By 1992 several million kilograms of kurstaki-based
products were produced annually in the United States with usage registered
for almost 30 crops and against over 90 pest insect species worldwide. The
single largest market for B.
thuringiensis-based products
by 1992 was against forest insect pests in North America. However, the market for kurstaki based products in agriculture fell to about 20%
of its peak in the mid-1970s, due largely to competition from synthetic
pyrethroids. In the late 1970s a considerable amount of kurstaki-based B.
thuringiensis product was
used on cotton for Heliothis
spp. Because HD-1 was not the most active isolate against Heliothis available, a number
of the most promising isolates were evaluated in the laboratory and field
tested. Of the cultures in the Brownsville, TX. U.S. Dept. Agriculture B. thuringiensis collection (now at Peoria, IL>0, HD-263,
a kurstaki subsp. originally
isolated by G. Ayerst from a dead Ephestia
cautella (Walker) pupa found
by H. Burges in England, proved to be superior against all Heliothis spp. tested. Three
years of field testing against H.
virescens (F.) on cotton
showed HD-263 to be superior to HD-1 (Beegle 1983). But, even at very high
application rates, HD-263-based material did not control H. virescens
larvae as well as the synthetic pyrethroid chemicals. Discovery of isolates
with superior activity against H.
virescens caused Adang et
al. (1983) to clone the crylA(c)
gene that codes for a crystal protein that is highly toxic to Heliothis spp. (Hofte &
Whiteley 1989). In the mid-1980s Ecogen Corporation tried to develop a B. thuringiensis product using genetically manipulated
isolates containing the crylA(c)
gene. Although Ecogen created HD-263-derived isolates much more potent than
the original isolate, the higher laboratory potency was never translated into
similar field performance (I. Gard 1987, pers. comm. to C. Beegle).
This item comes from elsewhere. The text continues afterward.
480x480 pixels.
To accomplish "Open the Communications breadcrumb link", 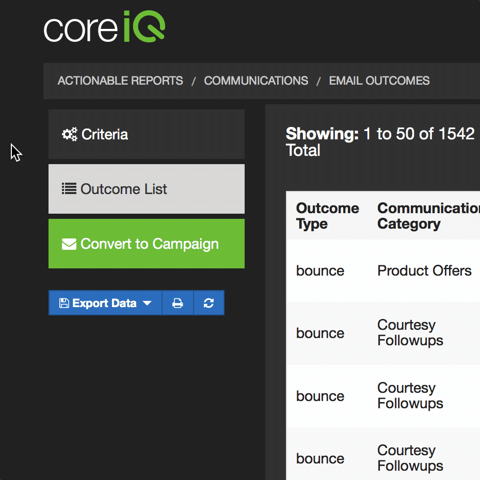I will coord(256,81).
Eventually Ecogen abandoned this project. The question of why B. thuringiensis-based products are not effective against Heliothis spp. on cotton is
unclear especially as there are formulations which are certainly potent
enough to Heliothis spp.,
especially H. virescens. Beegle &
Yamamoto (1992) believed the reason is that Heliothis during most of its larval life on cotton is a
covert feeder, spending most of its time inside the squares and bolls.
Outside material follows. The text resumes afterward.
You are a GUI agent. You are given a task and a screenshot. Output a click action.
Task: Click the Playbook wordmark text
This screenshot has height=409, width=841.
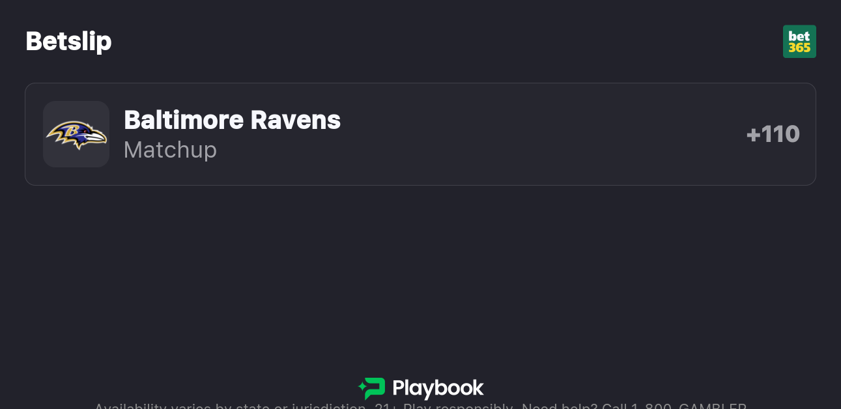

Because B. thuringiensis has to be
ingested to be effective, all the potency is not going to do any good if the
target pest insect does not consume the applied material. During the period
that Abbott Laboratories was attempting to penetrate the cotton insect pest
control market with Dipel, nearly 100 adjuvants were examined in hopes of
finding one that would result in B.
thuringiensis being
adequately effective against Heliothis
spp. on cotton (T. Couch, 1985, pers. comm. C. Beegle). Beegle & Yamamoto
(1992) thought it might take the development of a highly effective bait for
use with B. thuringiensis crystal toxin
gene(s) and expressing high levels of crystal toxin (Perlak et al. 1990), for
b. thuringiensis to be adequately effective against Heliothis spp. on cotton. Another commercial used kurstaki isolate, NRD-12, was discovered by Normand Dubois
of the U.S. Dept. of Agriculture Forest Service (Dubois 1985). It was significantly
more active against Spodoptera
exigua (Hübner) larvae than
HD-1. But, Moar and associates presented evidence that this was true only
when the HD-1 isolate being compared with NRD-12 is missing the crylA(b) crystal toxin gene
which codes for a toxin that is especially active against S. exigua larvae (Moar et al. 1989, 1990). NRD-12 is a unique
kurstaki isolate because it
produces considerable levels of heat-tolerant exotoxin under conditions
favorable for production of such exotoxin. The other subsp. kurstaki isolate that is known
to produce measurable amounts of heat tolerant exotoxin is 62B-1-(4)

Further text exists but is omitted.